Recorded information START

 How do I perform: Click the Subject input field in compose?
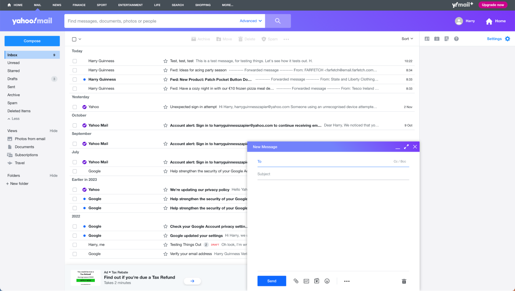[x=333, y=174]
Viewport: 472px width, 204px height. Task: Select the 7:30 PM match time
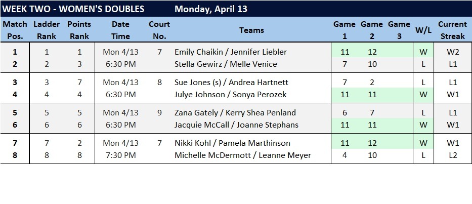click(x=119, y=155)
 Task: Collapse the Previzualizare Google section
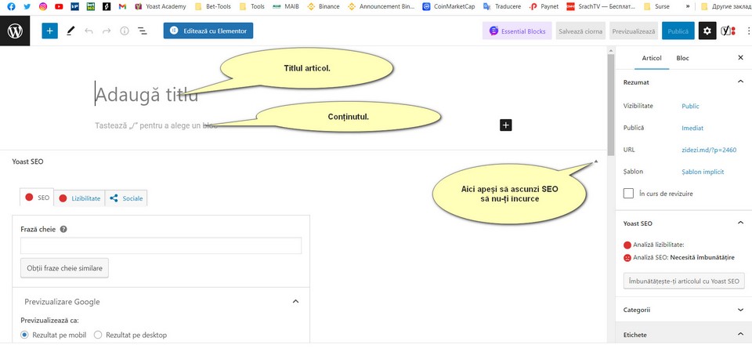click(295, 301)
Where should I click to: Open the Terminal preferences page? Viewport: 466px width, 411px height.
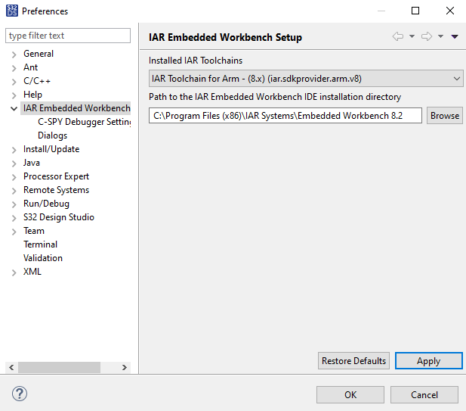pyautogui.click(x=40, y=244)
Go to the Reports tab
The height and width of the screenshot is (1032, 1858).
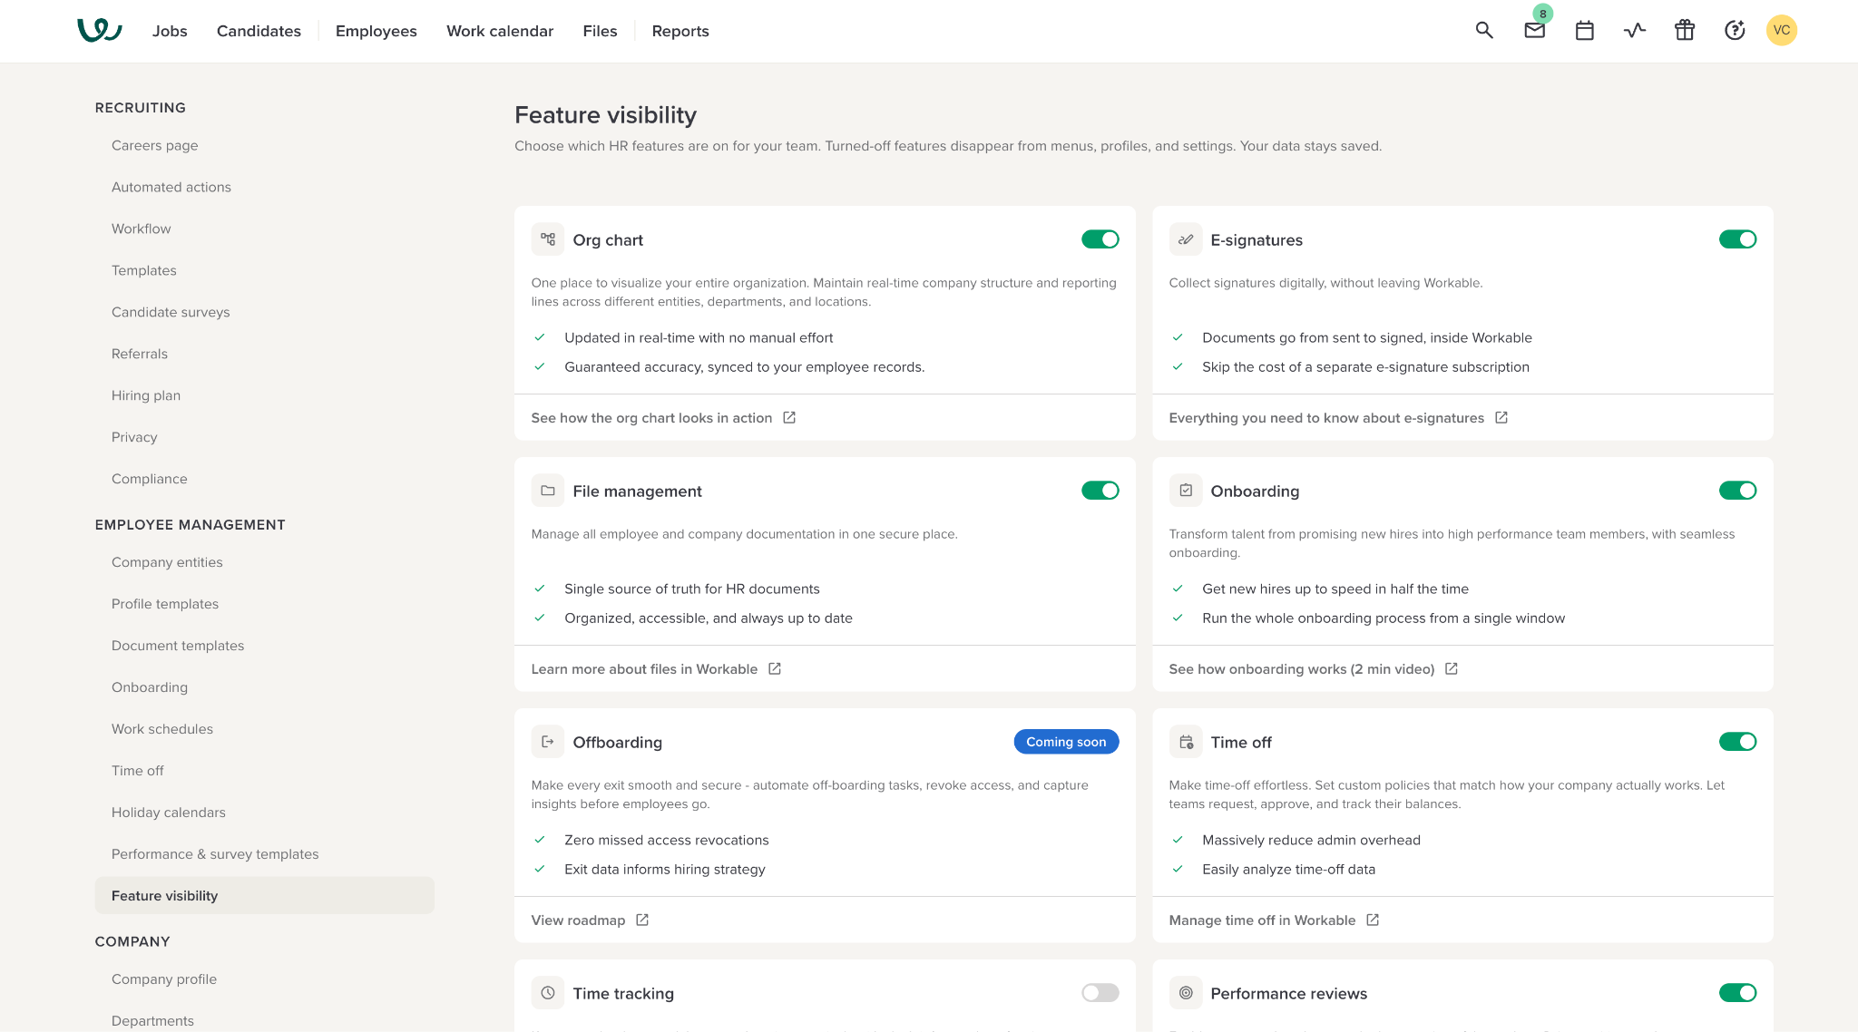point(680,31)
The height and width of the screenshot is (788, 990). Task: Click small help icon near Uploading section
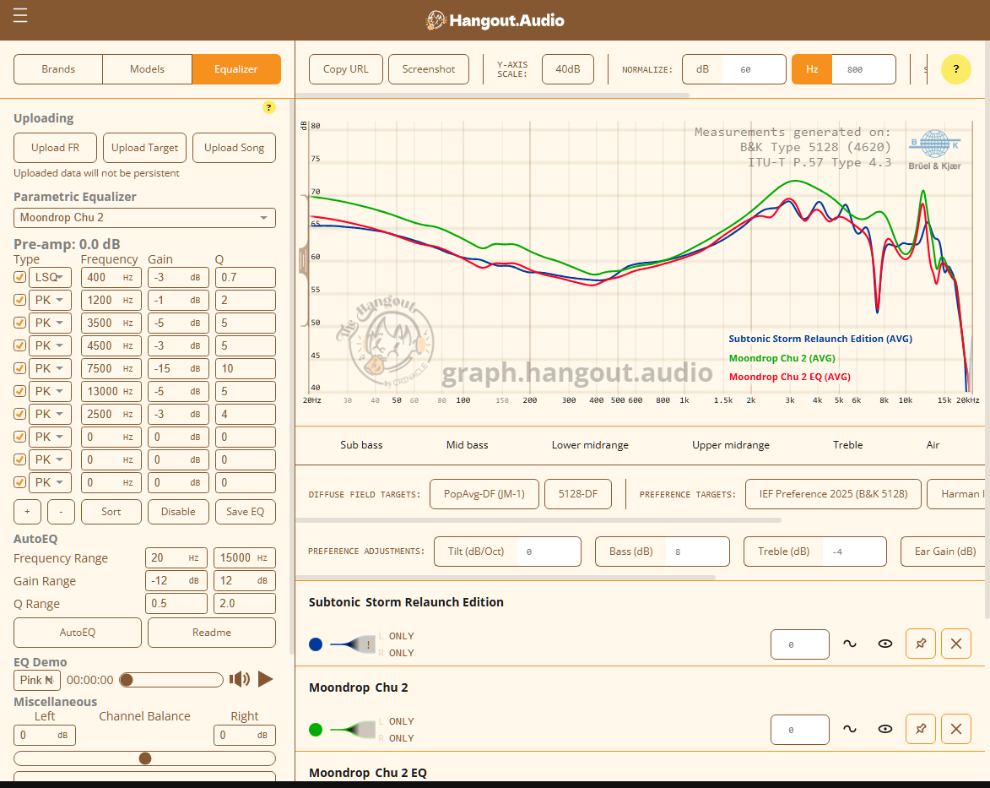coord(269,107)
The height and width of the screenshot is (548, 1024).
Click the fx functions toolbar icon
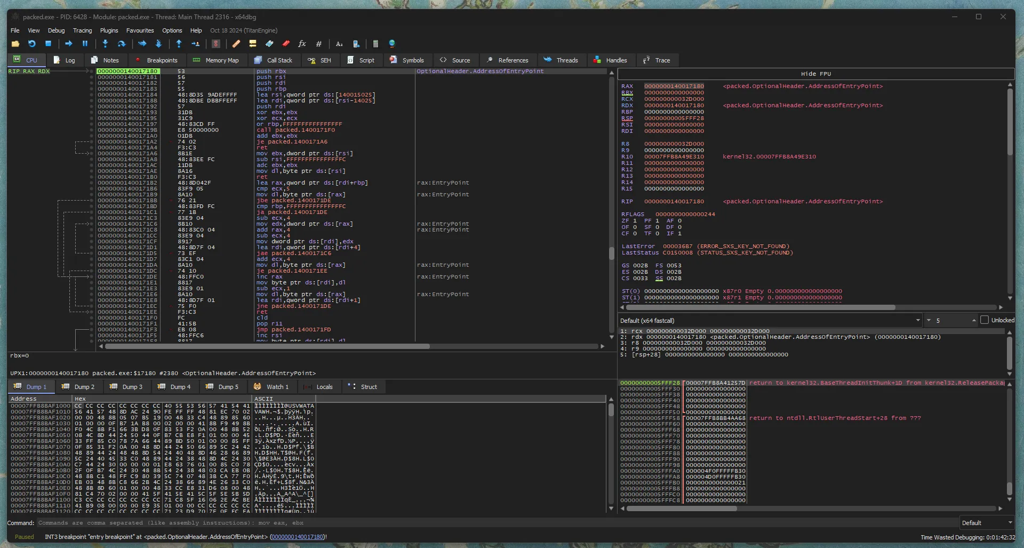coord(302,44)
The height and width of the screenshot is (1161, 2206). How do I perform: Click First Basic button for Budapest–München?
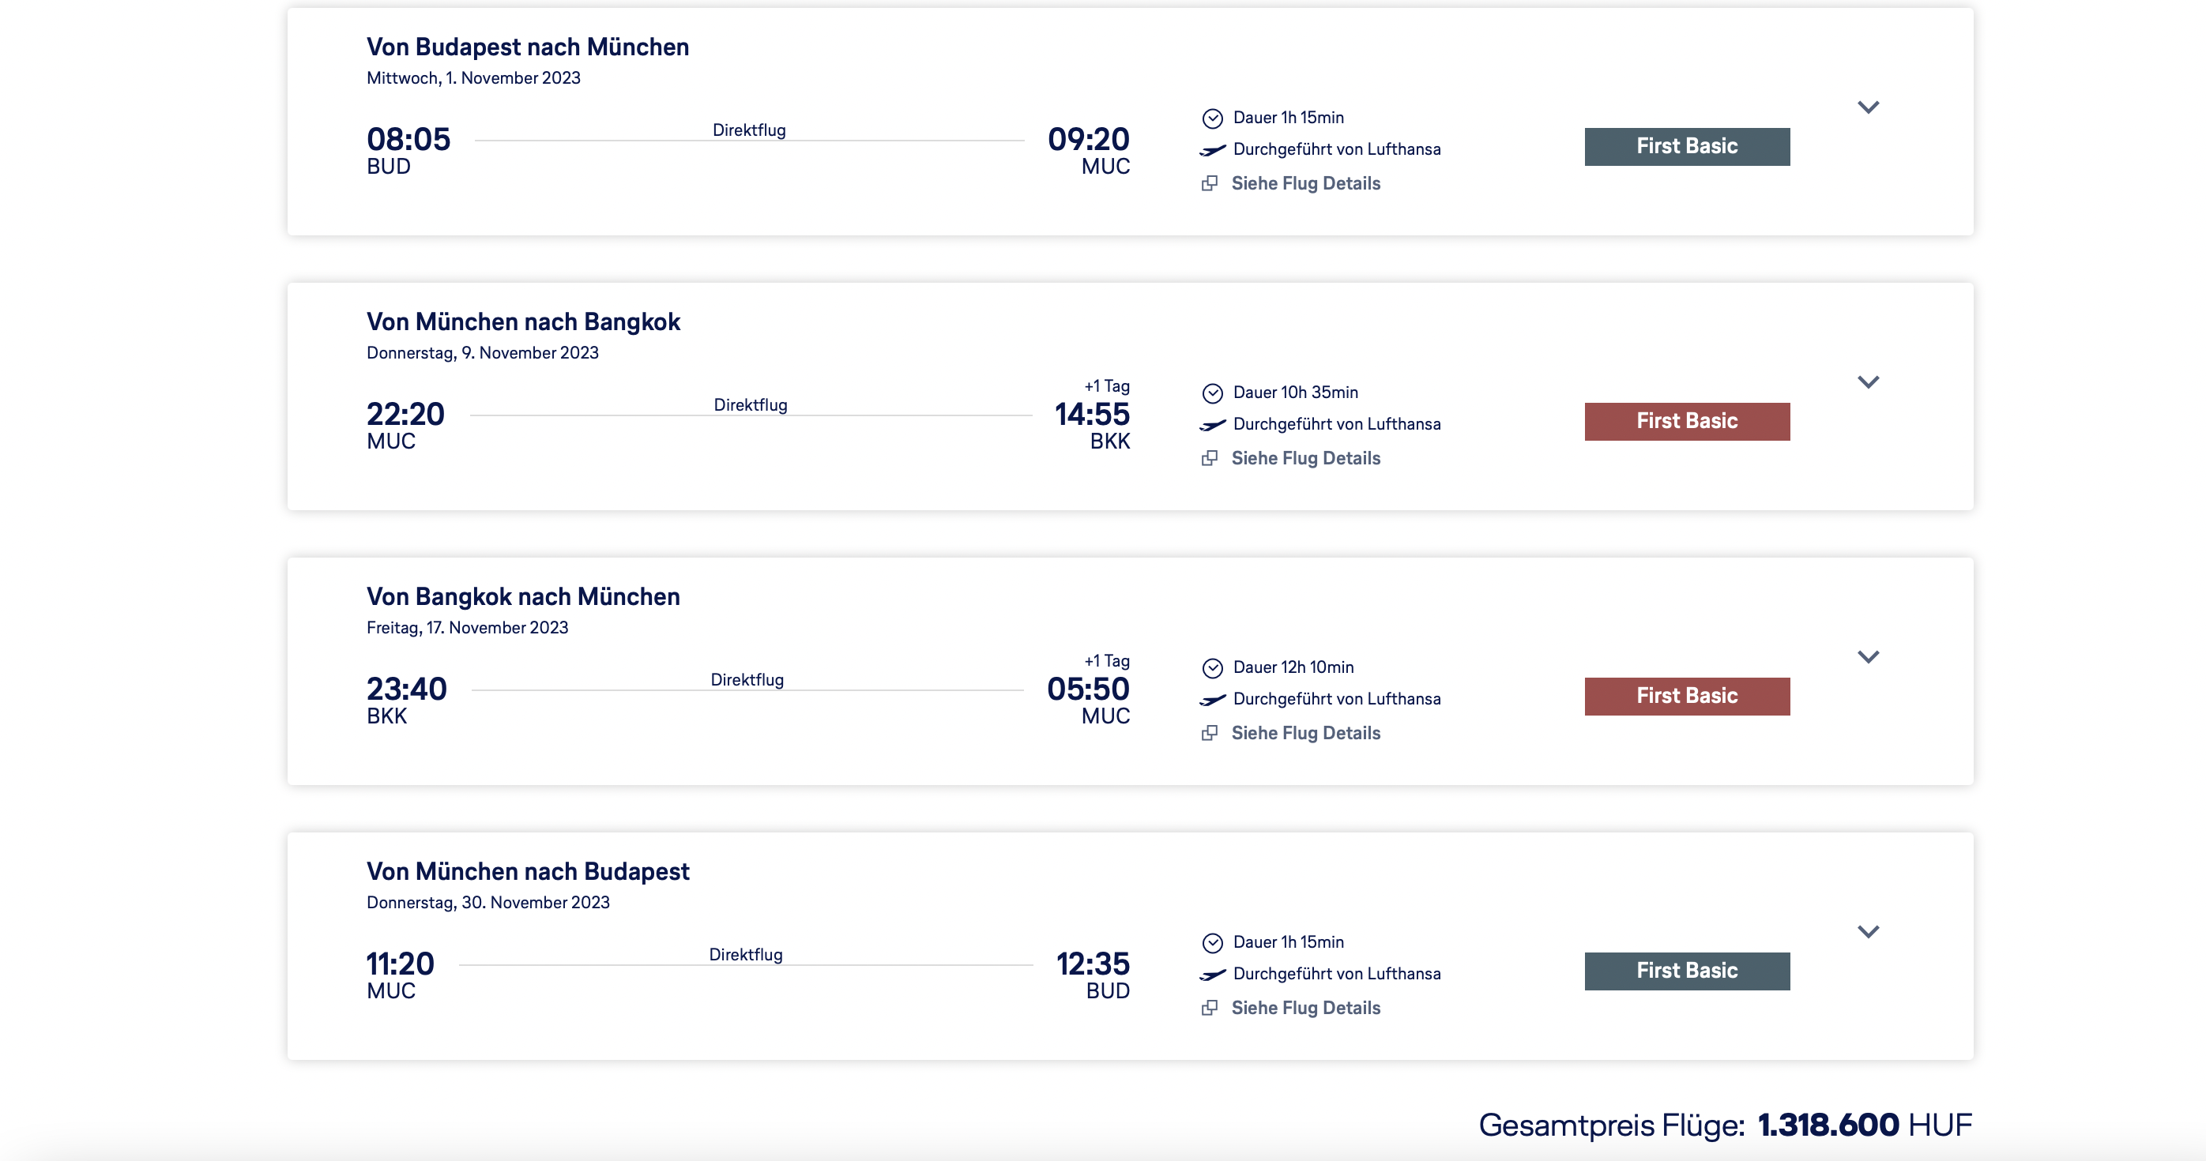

Recorded information END

→ **Directions**
Return every line above word for word, minus images.

→ **Expected answer**
 How do I perform: Click the Subject input field in compose?
[x=333, y=174]
Viewport: 472px width, 204px height. Task: Select the 7:30 PM match time
click(x=119, y=155)
 Task: Collapse the Previzualizare Google section
click(295, 301)
Where should I click to: Open the Terminal preferences page? Viewport: 466px width, 411px height.
pyautogui.click(x=40, y=244)
Go to the Reports tab
The height and width of the screenshot is (1032, 1858).
point(680,31)
The height and width of the screenshot is (788, 990). Task: Click small help icon near Uploading section
coord(269,107)
The height and width of the screenshot is (548, 1024).
Click the fx functions toolbar icon
coord(302,44)
The height and width of the screenshot is (1161, 2206). How do I perform: Click First Basic button for Budapest–München?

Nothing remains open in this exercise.